- **Task goal**
Go through the data below and return each line containing the word "computer".

- **Supplied information**
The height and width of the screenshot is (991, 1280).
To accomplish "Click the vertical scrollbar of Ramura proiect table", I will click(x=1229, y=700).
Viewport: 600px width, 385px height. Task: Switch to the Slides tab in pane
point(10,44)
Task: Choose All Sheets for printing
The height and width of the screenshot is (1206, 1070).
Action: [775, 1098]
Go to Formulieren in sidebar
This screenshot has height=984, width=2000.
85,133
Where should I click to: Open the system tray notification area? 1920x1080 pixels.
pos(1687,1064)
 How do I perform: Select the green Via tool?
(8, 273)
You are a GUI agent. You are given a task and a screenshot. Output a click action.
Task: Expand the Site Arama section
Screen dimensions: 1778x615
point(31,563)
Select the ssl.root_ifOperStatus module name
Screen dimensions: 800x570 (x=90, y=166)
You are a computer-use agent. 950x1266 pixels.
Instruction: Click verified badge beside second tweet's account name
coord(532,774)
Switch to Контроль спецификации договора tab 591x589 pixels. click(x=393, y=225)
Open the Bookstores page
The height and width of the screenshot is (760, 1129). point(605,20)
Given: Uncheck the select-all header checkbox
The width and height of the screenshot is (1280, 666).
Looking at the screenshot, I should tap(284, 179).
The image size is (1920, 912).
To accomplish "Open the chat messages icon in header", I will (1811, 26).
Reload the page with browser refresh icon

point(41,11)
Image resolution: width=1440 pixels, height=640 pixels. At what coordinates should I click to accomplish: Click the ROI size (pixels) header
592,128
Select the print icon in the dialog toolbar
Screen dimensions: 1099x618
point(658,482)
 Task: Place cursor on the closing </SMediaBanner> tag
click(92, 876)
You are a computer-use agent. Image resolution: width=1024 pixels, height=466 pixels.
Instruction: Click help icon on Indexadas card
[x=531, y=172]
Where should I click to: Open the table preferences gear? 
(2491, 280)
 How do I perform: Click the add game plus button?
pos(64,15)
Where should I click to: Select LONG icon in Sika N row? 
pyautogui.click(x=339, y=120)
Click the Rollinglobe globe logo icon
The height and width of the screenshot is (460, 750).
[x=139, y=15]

- **Output for this task**
You are a computer-use agent. 950x1266 pixels.
You are a computer-use agent. Image resolution: width=1024 pixels, height=466 pixels.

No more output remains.